[Footnote 1: The great Hungarian leader, who long fought against the Turks, and signally defeated them at Belgrad in 1456.—ED.]
WARS OF THE ROSES
DEATH OF RICHARD III AT BOSWORTH
A.D. 1455-1485
DAVID HUME
Historians themselves declare that no part of English history since the Norman Conquest is so obscure and uncertain as that of the Wars of the Roses. “All we can distinguish with certainty through the deep cloud which covers that period is a scene of horror and bloodshed, savage manners, arbitrary executions and treacheries, dishonorable conduct in all parties.” These brutal aspects of that horrid drama of history, running through more than the course of a full generation, are depicted for the mimic stage by Shakespeare, in Henry VI and Richard III, with a vividness that brings before us the ghastly realities of the historic theatre itself, and with such realization of the rude forces at work as calls for all the poet’s refining art to make their representation tolerable to modern spectators.

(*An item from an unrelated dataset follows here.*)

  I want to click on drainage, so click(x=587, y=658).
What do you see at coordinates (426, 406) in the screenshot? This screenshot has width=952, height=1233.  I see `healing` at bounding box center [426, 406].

But the historians, while consciously failing to discover the hidden motives of intrigue and treachery which throughout actuated the parties to this fearful struggle of Englishmen with Englishmen, have nevertheless recorded for us its main outlines and leading episodes with sufficient clearness. We are enabled to see England as she was in that great transition of her “making”—in the throes of civil strife, again to be endured two centuries later—through which she must pass before she could become a “land of settled government.”